If we would step back for a moment and think about the people with whom we feel the closest, most secure unity, I think we would immediately recognize those building blocks. I am unified with people with whom I share a mutual humility. Let one of us become haughty and overbearing and unity begins to fade. I am most unified with people with whom I am gentle and who are gentle with me. Let one of us become harsh and mean-spirited and unity begins to ebb. I am most unified with people with whom I am patient, and who are patient with me. Let one of us disallow the other our shortcomings and misunderstandings, or our lack of insight or effort, and unity dims. I am most unified with people with whom I am tolerant, and who tolerate me. Let one of us become irritated beyond reason and unity weakens. I am most unified with people I love and who love me. Love enables us to put up with a lot, and unity requires that ability. Lose love and unity is a dead hope.

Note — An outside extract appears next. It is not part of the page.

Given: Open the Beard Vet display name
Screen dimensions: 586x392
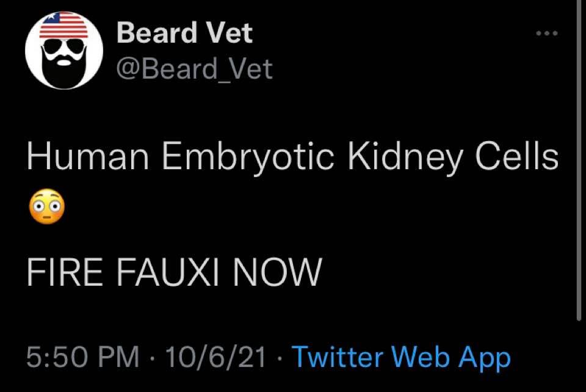Looking at the screenshot, I should coord(184,32).
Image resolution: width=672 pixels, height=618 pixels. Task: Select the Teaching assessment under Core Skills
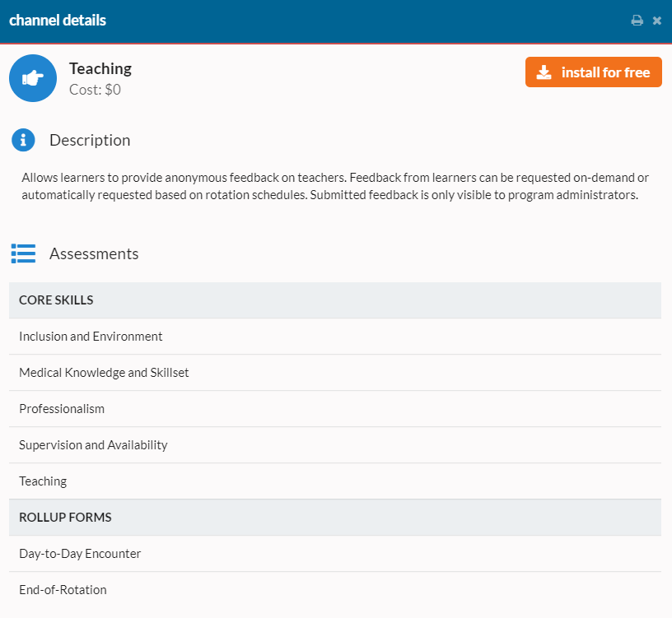tap(43, 481)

Perhaps we've got it backwards. The approach of the past has been to demand doctrinal uniformity before unity could exist. Maybe we need to unify on the basis of humility, gentleness, patience, tolerance and love, and then it would be easier for us to resolve our doctrinal differences. I know this: I can have more worthwhile and productive discussions about doctrine with people with whom I enjoy a mutual spirit of humility, gentleness, patience, tolerance and love. Get rid of any one of those elements, and you've upped the difficulty of even talking about doctrinal differences. Get rid of two or more, and unity is impossible and so is doctrinal agreement.

As the Psalmist would say, "Behold, how good and how pleasant it is for brothers to dwell together in unity!" (Ps 133:1).